I'm not sure what that soil is so can't get specific on how to treat it. There are two basic building blocks of soil. Sand is crushed rock that is inert, no electrical bonds on the surface. Clay is a very fine soil with strong electrical bonds on the surface. A lot of these properties depends on the rock they were made from. But there are all kinds of variations in between depending on the mix, grain size, what organics are mixed in, how it was eroded, transported, and collected, and how it has aged. Too many possible variables when I'm not familiar with the particular soil.

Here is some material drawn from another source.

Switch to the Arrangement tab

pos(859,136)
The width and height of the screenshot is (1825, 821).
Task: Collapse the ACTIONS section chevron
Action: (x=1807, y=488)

My suggestion is to contact your county extension office and see what it takes to get a soils analysis. Each State is different, some do it for free and some charge. I have no idea how Alaska does it. When you get the results chat with the extension office about how to amend it to get where you want to go.
Welcome to the forum from Louisiana, glad you joined.

I'm not sure what that soil is so can't get specific on how to treat it. There are two basic building blocks of soil. Sand is crushed rock that is inert, no electrical bonds on the surface. Clay is a very fine soil with strong electrical bonds on the surface. A lot of these properties depends on the rock they were made from. But there are all kinds of variations in between depending on the mix, grain size, what organics are mixed in, how it was eroded, transported, and collected, and how it has aged. Too many possible variables when I'm not familiar with the particular soil.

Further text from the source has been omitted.